Will Biden stand up to Erdogan in Turkey?

Here is a foreign policy challenge in which President-elect Joe Biden seems to be improving in the face of President Trump: in the face of Turkish President Recep Tayyip Erdogan not being friends with the West – or freedom, by the way.

In a 2014 New York Times interview, Biden called Erdogan an “autocrat” and said the United States should support its opponents who want to oust him. “They have to pay a price,” Biden said.

He didn’t pay much in the Obama or Trump years. He has long been President Barack Obama’s favorite leader in the Muslim world, while Trump boasted that he and Erdogan “have been very good friends for a long time, almost from day one.”

That is, when Erdogan has been crushing freedom for at least a decade and at a faster pace since the failed coup in 2016. He used state power to completely neutralize the once free press, while imprisoning journalists in a record rhythm. (Although China beats him for No. 1 this year, 48 to 47 reporters have been jailed.) This year, he began tracking social media again, promoting laws that will make it easier to use them as another spy tool. and state persecution. .

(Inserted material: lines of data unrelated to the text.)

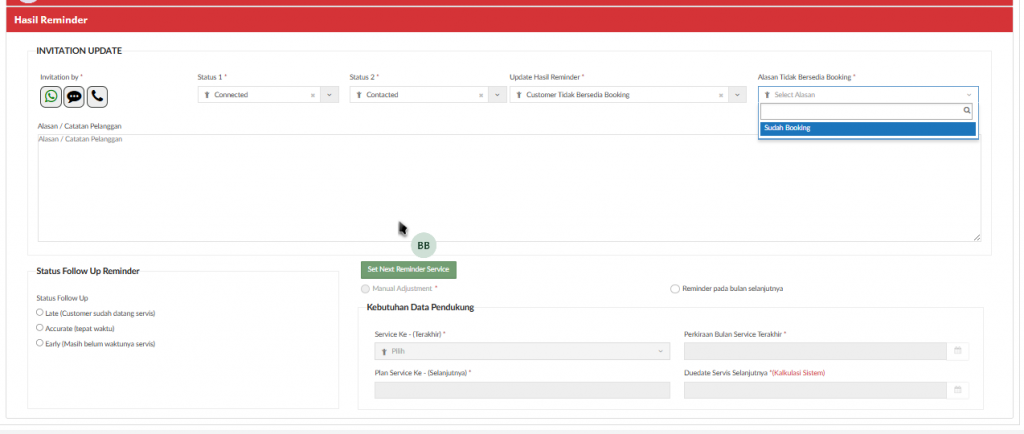Select the SMS chat bubble icon
Viewport: 1024px width, 434px height.
pyautogui.click(x=74, y=96)
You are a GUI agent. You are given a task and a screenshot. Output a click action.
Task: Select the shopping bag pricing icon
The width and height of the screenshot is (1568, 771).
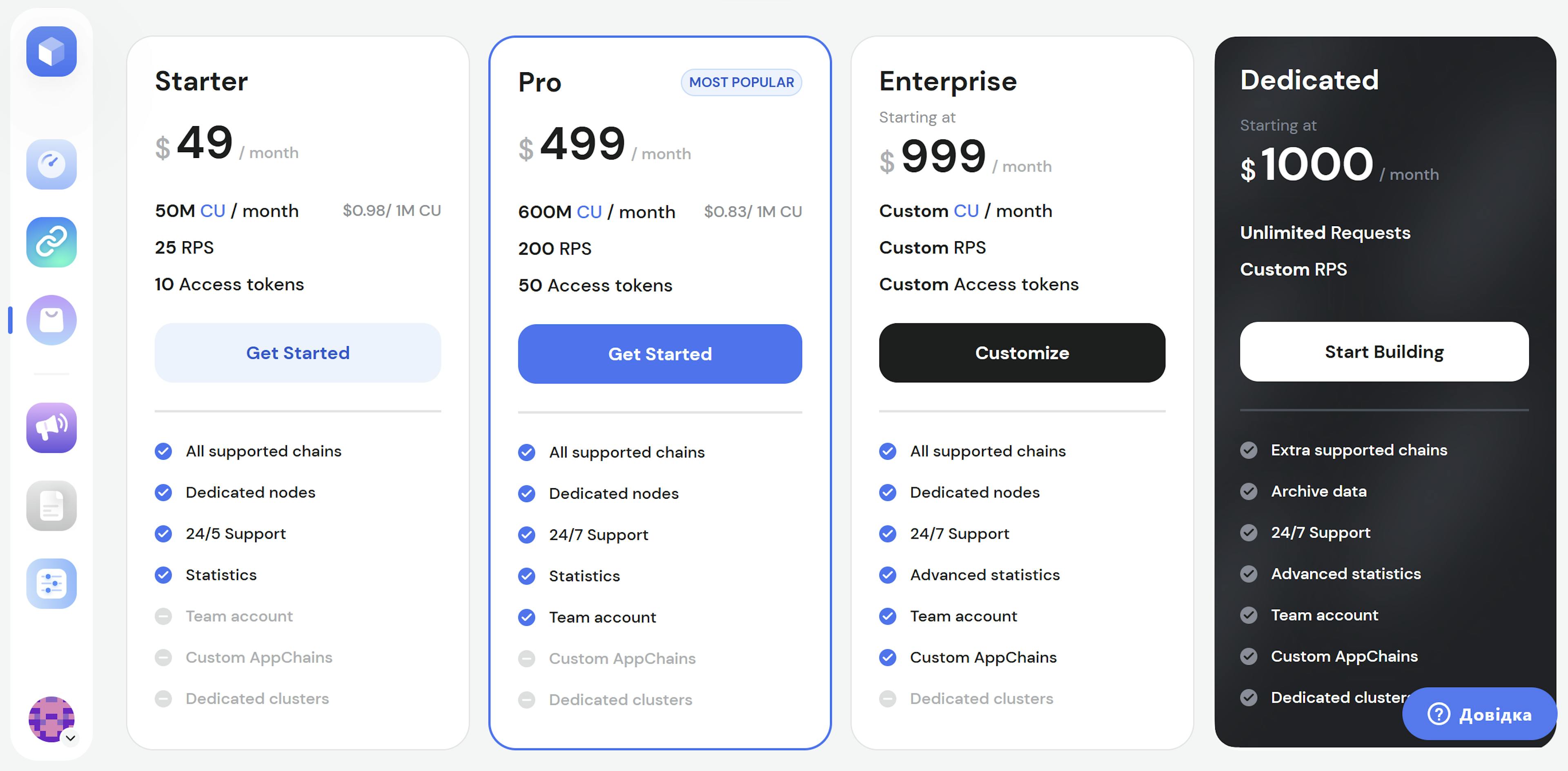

And he was jailed for tens of thousands of political critics – thousands for the “crime” of insult it.

He is also constantly working to end the century-old official secularism of the republic, with policies aimed at creating a “godly generation” of radical Muslims who “will work to build a new civilization” that emphasizes Ottoman history, rather than Western ideals.

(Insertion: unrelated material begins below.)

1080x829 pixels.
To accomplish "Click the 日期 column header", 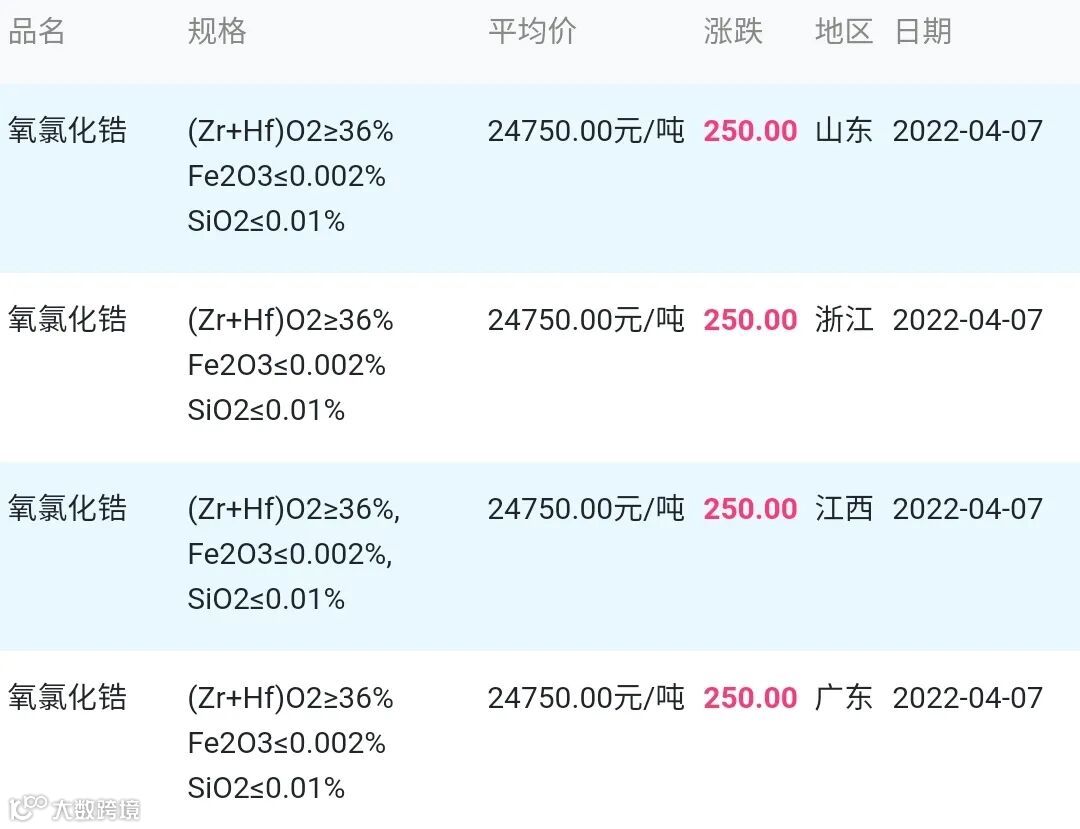I will (x=923, y=31).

Some democracies are alive: After his Justice and Development Party, or AKP, lost the Istanbul primary last year to rival Republican People’s Party, or CHP, Erdogan claimed fraud and forced a removal. But people in Turkey’s largest city (and commercial nerve center) have protested en masse, and Ekrem Imamoglu of CHP is still mayor.

Meanwhile, Erdogan has revived the central government’s war against the Kurds in Turkey and even led that conflict to neighboring Syria – where his interventions in the civil war were more about detaining that nation’s Kurds and supporting its Islamist allies than countering the bloody rule of Bashar al-Qaeda. Assad.

He is also a major driver of the Muslim Brotherhood and Hamas – and increasingly allied with Vladimir Putin’s Russia, to the dismay of all NATO allies in Turkey.

The Trump administration on Monday sanctioned Turkey for acquiring the S-400, a Russian missile defense system: it bans all US export licenses and loans to the Turkish defense purchasing agency and freezes the assets of the agency’s president, Ismail Demir. But the movement comes quite late; Ankara completed the sale in Russia more than a year ago.

Biden has the opportunity to reset Turkey-US relations. As veteran Turkish journalist Asli Aydintasbas noted in The Washington Post, “Turkey would not have strayed so far from the West, and the human rights record would not have risen so abysmally” if Trump had taken a heavier line. with Erdogan.

What is needed, she says, is “an American administration that sends a clear message that does not encourage Erdogan’s authoritarian instincts.”

Surely Biden can do so much.

We wish Biden good luck – she’ll need him.